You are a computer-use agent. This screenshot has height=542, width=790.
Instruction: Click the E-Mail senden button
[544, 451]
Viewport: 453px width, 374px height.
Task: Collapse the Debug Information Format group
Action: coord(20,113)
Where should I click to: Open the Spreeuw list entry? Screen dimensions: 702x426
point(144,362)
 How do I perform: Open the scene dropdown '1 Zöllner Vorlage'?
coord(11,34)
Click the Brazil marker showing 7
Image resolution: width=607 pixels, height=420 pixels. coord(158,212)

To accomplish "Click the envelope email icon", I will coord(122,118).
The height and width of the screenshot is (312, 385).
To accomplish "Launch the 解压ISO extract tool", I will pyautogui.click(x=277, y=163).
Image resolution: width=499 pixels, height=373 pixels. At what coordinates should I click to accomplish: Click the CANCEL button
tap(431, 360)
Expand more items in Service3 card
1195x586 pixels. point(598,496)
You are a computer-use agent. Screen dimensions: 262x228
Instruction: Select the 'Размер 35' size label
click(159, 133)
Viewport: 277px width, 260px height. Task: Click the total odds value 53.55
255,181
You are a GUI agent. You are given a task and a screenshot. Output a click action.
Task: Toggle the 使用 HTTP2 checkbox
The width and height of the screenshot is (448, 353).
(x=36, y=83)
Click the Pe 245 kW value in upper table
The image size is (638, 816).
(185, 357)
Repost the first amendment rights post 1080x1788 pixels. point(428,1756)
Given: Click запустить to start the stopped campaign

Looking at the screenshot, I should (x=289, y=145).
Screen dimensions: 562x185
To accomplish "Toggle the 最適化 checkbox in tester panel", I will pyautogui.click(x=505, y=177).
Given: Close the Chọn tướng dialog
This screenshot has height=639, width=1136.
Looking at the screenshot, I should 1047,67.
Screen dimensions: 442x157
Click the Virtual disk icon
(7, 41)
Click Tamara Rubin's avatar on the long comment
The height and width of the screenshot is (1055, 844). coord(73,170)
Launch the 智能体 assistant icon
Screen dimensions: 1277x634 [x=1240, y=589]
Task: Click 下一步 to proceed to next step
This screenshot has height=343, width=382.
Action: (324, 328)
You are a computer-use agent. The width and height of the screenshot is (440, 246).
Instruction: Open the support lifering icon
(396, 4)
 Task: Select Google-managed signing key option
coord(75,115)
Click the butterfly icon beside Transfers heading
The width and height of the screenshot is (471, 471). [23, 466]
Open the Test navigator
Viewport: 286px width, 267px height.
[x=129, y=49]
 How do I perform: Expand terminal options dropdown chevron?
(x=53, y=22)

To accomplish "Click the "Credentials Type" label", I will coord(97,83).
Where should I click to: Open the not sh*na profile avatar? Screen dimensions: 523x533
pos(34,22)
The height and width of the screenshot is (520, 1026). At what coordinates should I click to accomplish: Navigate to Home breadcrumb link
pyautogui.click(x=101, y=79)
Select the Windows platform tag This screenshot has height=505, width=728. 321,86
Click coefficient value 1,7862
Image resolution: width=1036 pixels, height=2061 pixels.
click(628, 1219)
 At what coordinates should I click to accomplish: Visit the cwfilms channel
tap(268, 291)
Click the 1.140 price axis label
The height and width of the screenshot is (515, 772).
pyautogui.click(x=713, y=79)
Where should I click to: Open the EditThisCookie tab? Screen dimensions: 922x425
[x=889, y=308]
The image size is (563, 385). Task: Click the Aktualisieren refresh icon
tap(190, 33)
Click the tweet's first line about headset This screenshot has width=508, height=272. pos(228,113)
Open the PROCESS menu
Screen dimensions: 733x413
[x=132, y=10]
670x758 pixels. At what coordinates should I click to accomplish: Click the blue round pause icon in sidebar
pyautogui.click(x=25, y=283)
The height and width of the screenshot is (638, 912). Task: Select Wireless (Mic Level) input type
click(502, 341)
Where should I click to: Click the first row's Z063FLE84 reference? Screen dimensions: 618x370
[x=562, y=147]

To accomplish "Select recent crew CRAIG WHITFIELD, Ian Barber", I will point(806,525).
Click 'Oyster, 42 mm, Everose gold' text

— WORK TASK —
Each record above must be given again exactly.

— ANSWER FOR THIS EXERCISE —
You are a computer-use agent. This screenshot has height=542, width=790.
Instruction: Click the E-Mail senden button
[544, 451]
Viewport: 453px width, 374px height.
Task: Collapse the Debug Information Format group
Action: coord(20,113)
Where should I click to: Open the Spreeuw list entry? Screen dimensions: 702x426
point(144,362)
 How do I perform: Open the scene dropdown '1 Zöllner Vorlage'?
coord(11,34)
Click the Brazil marker showing 7
Image resolution: width=607 pixels, height=420 pixels. coord(158,212)

To accomplish "Click the envelope email icon", I will coord(122,118).
The height and width of the screenshot is (312, 385).
To accomplish "Launch the 解压ISO extract tool", I will pyautogui.click(x=277, y=163).
Image resolution: width=499 pixels, height=373 pixels. At what coordinates should I click to accomplish: Click the CANCEL button
tap(431, 360)
Expand more items in Service3 card
1195x586 pixels. point(598,496)
You are a computer-use agent. Screen dimensions: 262x228
Instruction: Select the 'Размер 35' size label
click(159, 133)
Viewport: 277px width, 260px height. Task: Click the total odds value 53.55
255,181
You are a GUI agent. You are given a task and a screenshot. Output a click action.
Task: Toggle the 使用 HTTP2 checkbox
The width and height of the screenshot is (448, 353).
(x=36, y=83)
Click the Pe 245 kW value in upper table
The image size is (638, 816).
(185, 357)
Repost the first amendment rights post 1080x1788 pixels. point(428,1756)
Given: Click запустить to start the stopped campaign

Looking at the screenshot, I should (x=289, y=145).
Screen dimensions: 562x185
To accomplish "Toggle the 最適化 checkbox in tester panel", I will pyautogui.click(x=505, y=177).
Given: Close the Chọn tướng dialog
This screenshot has height=639, width=1136.
Looking at the screenshot, I should 1047,67.
Screen dimensions: 442x157
Click the Virtual disk icon
(7, 41)
Click Tamara Rubin's avatar on the long comment
The height and width of the screenshot is (1055, 844). coord(73,170)
Launch the 智能体 assistant icon
Screen dimensions: 1277x634 [x=1240, y=589]
Task: Click 下一步 to proceed to next step
This screenshot has height=343, width=382.
Action: (324, 328)
You are a computer-use agent. The width and height of the screenshot is (440, 246).
Instruction: Open the support lifering icon
(396, 4)
 Task: Select Google-managed signing key option
coord(75,115)
Click the butterfly icon beside Transfers heading
The width and height of the screenshot is (471, 471). [23, 466]
Open the Test navigator
Viewport: 286px width, 267px height.
[x=129, y=49]
 How do I perform: Expand terminal options dropdown chevron?
(x=53, y=22)

To accomplish "Click the "Credentials Type" label", I will coord(97,83).
Where should I click to: Open the not sh*na profile avatar? Screen dimensions: 523x533
pos(34,22)
The height and width of the screenshot is (520, 1026). At what coordinates should I click to accomplish: Navigate to Home breadcrumb link
pyautogui.click(x=101, y=79)
Select the Windows platform tag This screenshot has height=505, width=728. 321,86
Click coefficient value 1,7862
Image resolution: width=1036 pixels, height=2061 pixels.
click(628, 1219)
 At what coordinates should I click to accomplish: Visit the cwfilms channel
tap(268, 291)
Click the 1.140 price axis label
The height and width of the screenshot is (515, 772).
pyautogui.click(x=713, y=79)
Where should I click to: Open the EditThisCookie tab? Screen dimensions: 922x425
[x=889, y=308]
The image size is (563, 385). Task: Click the Aktualisieren refresh icon
tap(190, 33)
Click the tweet's first line about headset This screenshot has width=508, height=272. pos(228,113)
Open the PROCESS menu
Screen dimensions: 733x413
[x=132, y=10]
670x758 pixels. At what coordinates should I click to accomplish: Click the blue round pause icon in sidebar
pyautogui.click(x=25, y=283)
The height and width of the screenshot is (638, 912). Task: Select Wireless (Mic Level) input type
click(502, 341)
Where should I click to: Click the first row's Z063FLE84 reference? Screen dimensions: 618x370
[x=562, y=147]

To accomplish "Select recent crew CRAIG WHITFIELD, Ian Barber", I will point(806,525).
Click 'Oyster, 42 mm, Everose gold' text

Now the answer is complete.